Acórdão nº 0368/21.5BESNT de Supremo Tribunal Administrativo (Portugal), 2024-02-21

Ano2024
Número Acordão0368/21.5BESNT
ÓrgãoSupremo Tribunal Administrativo - (1 SECÇÃO)
Espécie: Recurso de revista de acórdão do TCA

Acordam em conferência na Secção de Contencioso Administrativo do Supremo Tribunal Administrativo:

I – RELATÓRIO

1. MINISTÉRIO DA ADMINISTRAÇÃO INTERNA (MAI), devidamente identificado nos autos, veio interpor recurso de revista para este Supremo Tribunal Administrativo (STA), nos termos do artigo 150.º do CPTA, do acórdão proferido em 12/10/2023, pelo Tribunal Central Administrativo Sul (TCAS), que negou provimento ao recurso e confirmou a sentença do Tribunal Administrativo e Fiscal (TAF) de Sintra.

2. No âmbito de processo cautelar de suspensão de eficácia de ato administrativo que AA apresentou contra o MINISTÉRIO DA ADMINISTRAÇÃO INTERNA (MAI), foi proferida sentença em 03/12/2021, em que, antecipado o juízo sobre a causa principal, nos termos do n.º 1, do artigo 121.º do CPTA, o TAF de Sintra julgou a ação procedente, anulando o Despacho do Ministro da Administração Interna, de 31/03/2021, que aplicou ao Requerente a pena disciplinar de demissão da Polícia de Segurança Pública (PSP).

3. Inconformada, a Entidade Demandada recorreu para o TCAS, o qual, por acórdão de 12/10/2023, com diferente fundamentação, confirmou o sentido da sentença objeto de recurso.

4. É deste acórdão do TCAS que vem interposto, pelo MAI, o presente recurso de revista, cujas alegações o Recorrente conclui da seguinte forma:

A. A admissão do presente recurso de revista é «claramente necessária para uma melhor aplicação do direito» (cf. artigo 150.º, n.º 1, do CPTA), na medida em que o douto acórdão impugnado não tratou corretamente questões de direito com inescapável «relevância jurídica ou social», como são as questões da concretização do conceito indeterminado de inviabilização da manutenção da relação funcional e da identificação dos poderes do Tribunal na sindicância de atos administrativos punitivos. Com efeito,

B. O Ministério da Administração Interna entende que se justifica que o Supremo Tribunal, com grande sentido de responsabilidade sobre o conjunto da Justiça Administrativa, se pronuncie no caso vertente, a fim de clarificar a competência atribuída por lei ao detentor do poder disciplinar para interpretar o conceito de inviabilização da manutenção funcional, tendo em mente o fim legal de manter a disciplina na Corporação;

C. E a fim de clarificar os poderes de sindicância da legalidade que detêm os Tribunais Administrativos, aquando da apreciação de decisões punitivas da Administração.

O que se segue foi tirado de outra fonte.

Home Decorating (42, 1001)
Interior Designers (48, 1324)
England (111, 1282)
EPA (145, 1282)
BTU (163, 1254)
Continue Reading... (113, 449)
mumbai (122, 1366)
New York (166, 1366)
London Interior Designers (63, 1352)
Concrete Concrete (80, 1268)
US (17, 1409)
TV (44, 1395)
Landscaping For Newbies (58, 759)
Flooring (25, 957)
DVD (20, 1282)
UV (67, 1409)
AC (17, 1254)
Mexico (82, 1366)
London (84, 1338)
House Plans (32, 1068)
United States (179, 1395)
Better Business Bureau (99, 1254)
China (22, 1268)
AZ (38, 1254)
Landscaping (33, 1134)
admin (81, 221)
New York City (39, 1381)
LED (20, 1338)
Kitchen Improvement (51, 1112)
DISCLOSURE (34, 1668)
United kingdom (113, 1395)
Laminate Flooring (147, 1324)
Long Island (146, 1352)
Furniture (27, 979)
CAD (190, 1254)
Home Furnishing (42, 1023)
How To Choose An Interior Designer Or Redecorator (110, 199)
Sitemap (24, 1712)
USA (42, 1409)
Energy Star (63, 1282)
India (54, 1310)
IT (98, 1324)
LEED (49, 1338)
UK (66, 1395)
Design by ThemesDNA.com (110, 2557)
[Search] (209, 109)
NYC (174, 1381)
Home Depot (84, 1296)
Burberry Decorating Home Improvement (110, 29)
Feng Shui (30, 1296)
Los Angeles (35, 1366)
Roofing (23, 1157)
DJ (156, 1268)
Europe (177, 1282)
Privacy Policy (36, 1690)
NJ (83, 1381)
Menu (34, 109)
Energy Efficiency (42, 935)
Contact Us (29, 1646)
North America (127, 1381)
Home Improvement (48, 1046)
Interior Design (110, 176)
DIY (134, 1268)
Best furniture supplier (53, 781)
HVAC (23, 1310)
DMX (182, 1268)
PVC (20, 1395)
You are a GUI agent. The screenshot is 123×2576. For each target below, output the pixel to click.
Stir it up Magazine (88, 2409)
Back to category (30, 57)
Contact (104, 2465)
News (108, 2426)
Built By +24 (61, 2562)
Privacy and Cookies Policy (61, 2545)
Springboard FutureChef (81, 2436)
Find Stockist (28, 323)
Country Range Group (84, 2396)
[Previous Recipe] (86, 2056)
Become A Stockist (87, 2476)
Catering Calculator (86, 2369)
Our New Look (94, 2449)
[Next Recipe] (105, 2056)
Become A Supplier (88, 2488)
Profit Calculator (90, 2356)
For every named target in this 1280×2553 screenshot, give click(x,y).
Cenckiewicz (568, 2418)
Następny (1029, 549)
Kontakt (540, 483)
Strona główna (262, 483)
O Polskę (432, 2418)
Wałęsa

D. Torna-se, assim, «necessária» a intervenção deste Colendo Supremo Tribunal Administrativo para orientar as atuações futuras dos Tribunais Administrativos, bem como da Administração, garantindo-se o cumprimento da legalidade.

E. No entender do Ministério da Administração Interna, o douto acórdão impugnado incorreu em incontornáveis erros de direito, razão que torna “claramente necessária” a admissão do presente recurso de revista pelo Supremo Tribunal, de maneira a evitar que se constitua de futuro, por indiferença, uma orientação defeituosa para os tribunais de primeira e de segunda instância,

F. O douto Acórdão deliberou o seguinte: “Deste modo, acordam os Juízes que compõem a Secção de Contencioso Administrativo do presente Tribunal Central Administrativo Sul, embora com fundamentação acrescida e nem sempre coincidente, confirmar o sentido da Sentença objeto de Recurso.” (cf. pág. 14).

G. E o motivo avançado foi o seguinte: «Como se disse já, se é certo que a conduta do agente policial violou gravemente os deveres decorrentes da função policial, mostrando-se indigna de um agente da autoridade, potencialmente lesiva da imagem da PSP, tal não poderá significar que de imediato, e sem quaisquer antecedentes de natureza disciplinar, tenha de determinar automaticamente, sem mais, a inviabilização da manutenção da relação funcional.» (cf. pág. 14). Como se pode verificar,

H. O douto Tribunal a quo limitou-se a concluir que este Ministério não ponderou sobre a aplicação ao caso do conceito de inviabilização da manutenção da relação funcional, aquando da prolação do despacho punitivo, e daí, de forma igualmente conclusiva, que foi aplicada uma pena disciplinar manifestamente desproporcional.

I. Acontece, porém, que o Tribunal a quo não logrou identificar no despacho punitivo uma manifesta desproporcionalidade, ou uma evidente injustiça, ou a adoção de critérios manifestamente desacertados, inaceitáveis ou grosseiros.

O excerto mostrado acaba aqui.